Work instruction> Print the data exactly as it is given, please.

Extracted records
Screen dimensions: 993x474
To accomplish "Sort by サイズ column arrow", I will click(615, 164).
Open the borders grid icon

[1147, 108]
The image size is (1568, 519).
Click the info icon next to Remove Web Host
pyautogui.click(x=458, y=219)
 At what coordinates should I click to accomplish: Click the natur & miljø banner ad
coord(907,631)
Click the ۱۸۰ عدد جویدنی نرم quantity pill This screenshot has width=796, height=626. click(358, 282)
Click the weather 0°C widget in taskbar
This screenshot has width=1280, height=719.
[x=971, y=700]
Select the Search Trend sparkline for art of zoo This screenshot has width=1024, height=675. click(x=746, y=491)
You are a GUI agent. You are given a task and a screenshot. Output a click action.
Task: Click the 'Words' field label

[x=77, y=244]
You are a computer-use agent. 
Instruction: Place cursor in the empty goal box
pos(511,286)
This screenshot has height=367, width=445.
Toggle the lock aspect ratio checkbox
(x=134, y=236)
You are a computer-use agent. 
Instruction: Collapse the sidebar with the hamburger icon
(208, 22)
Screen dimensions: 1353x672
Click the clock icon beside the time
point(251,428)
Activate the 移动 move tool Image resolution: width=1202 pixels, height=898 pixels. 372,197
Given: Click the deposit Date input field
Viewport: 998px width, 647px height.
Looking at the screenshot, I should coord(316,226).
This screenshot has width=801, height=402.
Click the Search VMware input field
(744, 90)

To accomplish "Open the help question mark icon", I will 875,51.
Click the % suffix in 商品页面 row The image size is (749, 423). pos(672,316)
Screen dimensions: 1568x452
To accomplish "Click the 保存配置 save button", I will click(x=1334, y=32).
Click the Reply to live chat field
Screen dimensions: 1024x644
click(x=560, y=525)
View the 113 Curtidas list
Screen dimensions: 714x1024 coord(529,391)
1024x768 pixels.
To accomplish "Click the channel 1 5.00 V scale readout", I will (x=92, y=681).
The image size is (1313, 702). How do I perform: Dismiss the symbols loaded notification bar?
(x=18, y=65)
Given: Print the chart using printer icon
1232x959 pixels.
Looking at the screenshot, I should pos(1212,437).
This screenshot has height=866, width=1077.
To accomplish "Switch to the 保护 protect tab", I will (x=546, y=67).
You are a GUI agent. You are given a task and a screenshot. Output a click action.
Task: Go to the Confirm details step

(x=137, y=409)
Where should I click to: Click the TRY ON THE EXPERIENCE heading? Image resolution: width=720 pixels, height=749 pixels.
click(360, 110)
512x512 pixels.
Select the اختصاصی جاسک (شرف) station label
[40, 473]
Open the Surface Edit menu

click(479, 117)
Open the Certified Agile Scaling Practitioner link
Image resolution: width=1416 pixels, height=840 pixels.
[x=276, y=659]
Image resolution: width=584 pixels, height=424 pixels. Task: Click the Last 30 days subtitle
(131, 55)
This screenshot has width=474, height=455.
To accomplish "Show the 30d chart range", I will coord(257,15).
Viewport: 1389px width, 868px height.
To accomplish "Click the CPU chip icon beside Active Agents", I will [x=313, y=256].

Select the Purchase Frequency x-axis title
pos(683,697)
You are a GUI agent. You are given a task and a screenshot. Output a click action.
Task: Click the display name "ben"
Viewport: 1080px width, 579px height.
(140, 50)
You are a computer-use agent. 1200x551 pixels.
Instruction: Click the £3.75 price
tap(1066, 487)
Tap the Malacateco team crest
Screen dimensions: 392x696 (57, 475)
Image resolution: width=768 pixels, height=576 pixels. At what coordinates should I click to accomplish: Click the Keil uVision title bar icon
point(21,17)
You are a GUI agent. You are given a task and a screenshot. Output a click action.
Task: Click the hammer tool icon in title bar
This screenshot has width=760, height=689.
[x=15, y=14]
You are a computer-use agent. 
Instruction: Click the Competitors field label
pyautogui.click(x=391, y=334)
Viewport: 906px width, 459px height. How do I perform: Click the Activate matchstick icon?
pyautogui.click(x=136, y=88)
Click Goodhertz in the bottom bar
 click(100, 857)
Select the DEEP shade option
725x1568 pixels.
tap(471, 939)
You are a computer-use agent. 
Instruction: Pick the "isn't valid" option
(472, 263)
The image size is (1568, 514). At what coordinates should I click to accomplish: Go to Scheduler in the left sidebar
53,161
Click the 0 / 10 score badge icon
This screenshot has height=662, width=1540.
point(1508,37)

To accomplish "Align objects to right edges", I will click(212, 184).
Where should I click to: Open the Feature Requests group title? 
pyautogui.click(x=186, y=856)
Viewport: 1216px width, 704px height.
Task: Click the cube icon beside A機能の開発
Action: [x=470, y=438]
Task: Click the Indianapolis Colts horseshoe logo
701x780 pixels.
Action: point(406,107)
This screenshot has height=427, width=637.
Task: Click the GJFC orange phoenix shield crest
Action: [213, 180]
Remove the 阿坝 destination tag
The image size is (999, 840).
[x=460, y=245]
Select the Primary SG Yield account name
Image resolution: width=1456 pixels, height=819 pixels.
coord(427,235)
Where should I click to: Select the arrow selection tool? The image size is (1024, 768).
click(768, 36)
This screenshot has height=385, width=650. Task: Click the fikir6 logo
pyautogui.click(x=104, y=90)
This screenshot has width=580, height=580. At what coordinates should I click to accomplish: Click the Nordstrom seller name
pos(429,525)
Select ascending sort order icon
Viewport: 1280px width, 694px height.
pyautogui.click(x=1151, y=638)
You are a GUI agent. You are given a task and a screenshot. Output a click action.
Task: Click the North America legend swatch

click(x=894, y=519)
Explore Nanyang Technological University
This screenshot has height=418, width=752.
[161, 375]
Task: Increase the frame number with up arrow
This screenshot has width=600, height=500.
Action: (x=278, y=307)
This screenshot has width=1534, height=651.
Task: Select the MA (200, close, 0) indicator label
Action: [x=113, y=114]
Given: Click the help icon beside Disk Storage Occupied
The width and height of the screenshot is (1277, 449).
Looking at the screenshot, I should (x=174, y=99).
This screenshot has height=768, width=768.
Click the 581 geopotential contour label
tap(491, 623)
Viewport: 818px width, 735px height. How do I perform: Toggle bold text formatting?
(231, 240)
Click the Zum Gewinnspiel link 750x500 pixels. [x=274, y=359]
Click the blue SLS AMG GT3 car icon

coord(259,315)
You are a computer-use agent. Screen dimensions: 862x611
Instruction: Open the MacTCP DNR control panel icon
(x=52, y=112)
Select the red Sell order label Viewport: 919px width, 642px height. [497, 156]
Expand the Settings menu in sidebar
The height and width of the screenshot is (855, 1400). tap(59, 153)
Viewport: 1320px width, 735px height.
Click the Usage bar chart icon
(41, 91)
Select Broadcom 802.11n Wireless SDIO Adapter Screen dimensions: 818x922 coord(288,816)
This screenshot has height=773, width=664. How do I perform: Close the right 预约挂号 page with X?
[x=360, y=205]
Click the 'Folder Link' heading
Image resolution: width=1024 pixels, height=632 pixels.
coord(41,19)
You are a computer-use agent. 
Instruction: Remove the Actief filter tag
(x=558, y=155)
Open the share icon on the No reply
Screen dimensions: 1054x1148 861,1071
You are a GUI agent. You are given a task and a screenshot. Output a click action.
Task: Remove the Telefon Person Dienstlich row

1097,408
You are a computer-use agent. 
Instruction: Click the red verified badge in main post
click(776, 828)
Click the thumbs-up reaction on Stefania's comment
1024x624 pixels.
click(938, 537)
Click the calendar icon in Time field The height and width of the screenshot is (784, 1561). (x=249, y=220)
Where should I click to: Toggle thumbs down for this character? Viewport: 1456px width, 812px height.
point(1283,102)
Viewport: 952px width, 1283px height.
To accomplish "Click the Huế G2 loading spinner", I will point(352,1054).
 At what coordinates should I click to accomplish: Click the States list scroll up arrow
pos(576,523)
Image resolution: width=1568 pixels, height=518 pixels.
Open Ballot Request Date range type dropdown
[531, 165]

Result of this task>
Screen dimensions: 993x474
To accomplish "Sort by サイズ column arrow", I will click(615, 164).
Open the borders grid icon

[1147, 108]
The image size is (1568, 519).
Click the info icon next to Remove Web Host
pyautogui.click(x=458, y=219)
 At what coordinates should I click to accomplish: Click the natur & miljø banner ad
coord(907,631)
Click the ۱۸۰ عدد جویدنی نرم quantity pill This screenshot has width=796, height=626. click(358, 282)
Click the weather 0°C widget in taskbar
This screenshot has width=1280, height=719.
[x=971, y=700]
Select the Search Trend sparkline for art of zoo This screenshot has width=1024, height=675. click(x=746, y=491)
You are a GUI agent. You are given a task and a screenshot. Output a click action.
Task: Click the 'Words' field label

[x=77, y=244]
You are a computer-use agent. 
Instruction: Place cursor in the empty goal box
pos(511,286)
This screenshot has height=367, width=445.
Toggle the lock aspect ratio checkbox
(x=134, y=236)
You are a computer-use agent. 
Instruction: Collapse the sidebar with the hamburger icon
(208, 22)
Screen dimensions: 1353x672
Click the clock icon beside the time
point(251,428)
Activate the 移动 move tool Image resolution: width=1202 pixels, height=898 pixels. 372,197
Given: Click the deposit Date input field
Viewport: 998px width, 647px height.
Looking at the screenshot, I should coord(316,226).
This screenshot has width=801, height=402.
Click the Search VMware input field
(744, 90)

To accomplish "Open the help question mark icon", I will 875,51.
Click the % suffix in 商品页面 row The image size is (749, 423). pos(672,316)
Screen dimensions: 1568x452
To accomplish "Click the 保存配置 save button", I will click(x=1334, y=32).
Click the Reply to live chat field
Screen dimensions: 1024x644
click(x=560, y=525)
View the 113 Curtidas list
Screen dimensions: 714x1024 coord(529,391)
1024x768 pixels.
To accomplish "Click the channel 1 5.00 V scale readout", I will (x=92, y=681).
The image size is (1313, 702). How do I perform: Dismiss the symbols loaded notification bar?
(x=18, y=65)
Given: Print the chart using printer icon
1232x959 pixels.
Looking at the screenshot, I should pos(1212,437).
This screenshot has height=866, width=1077.
To accomplish "Switch to the 保护 protect tab", I will (x=546, y=67).
You are a GUI agent. You are given a task and a screenshot. Output a click action.
Task: Go to the Confirm details step

(x=137, y=409)
Where should I click to: Click the TRY ON THE EXPERIENCE heading? Image resolution: width=720 pixels, height=749 pixels.
click(360, 110)
512x512 pixels.
Select the اختصاصی جاسک (شرف) station label
[40, 473]
Open the Surface Edit menu

click(479, 117)
Open the Certified Agile Scaling Practitioner link
Image resolution: width=1416 pixels, height=840 pixels.
[x=276, y=659]
Image resolution: width=584 pixels, height=424 pixels. Task: Click the Last 30 days subtitle
(131, 55)
This screenshot has width=474, height=455.
To accomplish "Show the 30d chart range", I will coord(257,15).
Viewport: 1389px width, 868px height.
To accomplish "Click the CPU chip icon beside Active Agents", I will [x=313, y=256].

Select the Purchase Frequency x-axis title
pos(683,697)
You are a GUI agent. You are given a task and a screenshot. Output a click action.
Task: Click the display name "ben"
Viewport: 1080px width, 579px height.
(140, 50)
You are a computer-use agent. 1200x551 pixels.
Instruction: Click the £3.75 price
tap(1066, 487)
Tap the Malacateco team crest
Screen dimensions: 392x696 (57, 475)
Image resolution: width=768 pixels, height=576 pixels. At what coordinates should I click to accomplish: Click the Keil uVision title bar icon
point(21,17)
You are a GUI agent. You are given a task and a screenshot. Output a click action.
Task: Click the hammer tool icon in title bar
This screenshot has width=760, height=689.
[x=15, y=14]
You are a computer-use agent. 
Instruction: Click the Competitors field label
pyautogui.click(x=391, y=334)
Viewport: 906px width, 459px height. How do I perform: Click the Activate matchstick icon?
pyautogui.click(x=136, y=88)
Click Goodhertz in the bottom bar
 click(100, 857)
Select the DEEP shade option
725x1568 pixels.
tap(471, 939)
You are a computer-use agent. 
Instruction: Pick the "isn't valid" option
(472, 263)
The image size is (1568, 514). At what coordinates should I click to accomplish: Go to Scheduler in the left sidebar
53,161
Click the 0 / 10 score badge icon
This screenshot has height=662, width=1540.
point(1508,37)

To accomplish "Align objects to right edges", I will click(212, 184).
Where should I click to: Open the Feature Requests group title? 
pyautogui.click(x=186, y=856)
Viewport: 1216px width, 704px height.
Task: Click the cube icon beside A機能の開発
Action: [x=470, y=438]
Task: Click the Indianapolis Colts horseshoe logo
701x780 pixels.
Action: point(406,107)
This screenshot has height=427, width=637.
Task: Click the GJFC orange phoenix shield crest
Action: [213, 180]
Remove the 阿坝 destination tag
The image size is (999, 840).
[x=460, y=245]
Select the Primary SG Yield account name
Image resolution: width=1456 pixels, height=819 pixels.
coord(427,235)
Where should I click to: Select the arrow selection tool? The image size is (1024, 768).
click(768, 36)
This screenshot has height=385, width=650. Task: Click the fikir6 logo
pyautogui.click(x=104, y=90)
This screenshot has width=580, height=580. At what coordinates should I click to accomplish: Click the Nordstrom seller name
pos(429,525)
Select ascending sort order icon
Viewport: 1280px width, 694px height.
pyautogui.click(x=1151, y=638)
You are a GUI agent. You are given a task and a screenshot. Output a click action.
Task: Click the North America legend swatch

click(x=894, y=519)
Explore Nanyang Technological University
This screenshot has height=418, width=752.
[161, 375]
Task: Increase the frame number with up arrow
This screenshot has width=600, height=500.
Action: (x=278, y=307)
This screenshot has width=1534, height=651.
Task: Select the MA (200, close, 0) indicator label
Action: [x=113, y=114]
Given: Click the help icon beside Disk Storage Occupied
The width and height of the screenshot is (1277, 449).
Looking at the screenshot, I should (x=174, y=99).
This screenshot has height=768, width=768.
Click the 581 geopotential contour label
tap(491, 623)
Viewport: 818px width, 735px height. How do I perform: Toggle bold text formatting?
(231, 240)
Click the Zum Gewinnspiel link 750x500 pixels. [x=274, y=359]
Click the blue SLS AMG GT3 car icon

coord(259,315)
You are a computer-use agent. Screen dimensions: 862x611
Instruction: Open the MacTCP DNR control panel icon
(x=52, y=112)
Select the red Sell order label Viewport: 919px width, 642px height. [497, 156]
Expand the Settings menu in sidebar
The height and width of the screenshot is (855, 1400). tap(59, 153)
Viewport: 1320px width, 735px height.
Click the Usage bar chart icon
(41, 91)
Select Broadcom 802.11n Wireless SDIO Adapter Screen dimensions: 818x922 coord(288,816)
This screenshot has height=773, width=664. How do I perform: Close the right 预约挂号 page with X?
[x=360, y=205]
Click the 'Folder Link' heading
Image resolution: width=1024 pixels, height=632 pixels.
coord(41,19)
You are a computer-use agent. 
Instruction: Remove the Actief filter tag
(x=558, y=155)
Open the share icon on the No reply
Screen dimensions: 1054x1148 861,1071
You are a GUI agent. You are given a task and a screenshot. Output a click action.
Task: Remove the Telefon Person Dienstlich row

1097,408
You are a computer-use agent. 
Instruction: Click the red verified badge in main post
click(776, 828)
Click the thumbs-up reaction on Stefania's comment
1024x624 pixels.
click(938, 537)
Click the calendar icon in Time field The height and width of the screenshot is (784, 1561). (x=249, y=220)
Where should I click to: Toggle thumbs down for this character? Viewport: 1456px width, 812px height.
point(1283,102)
Viewport: 952px width, 1283px height.
To accomplish "Click the Huế G2 loading spinner", I will point(352,1054).
 At what coordinates should I click to accomplish: Click the States list scroll up arrow
pos(576,523)
Image resolution: width=1568 pixels, height=518 pixels.
Open Ballot Request Date range type dropdown
[531, 165]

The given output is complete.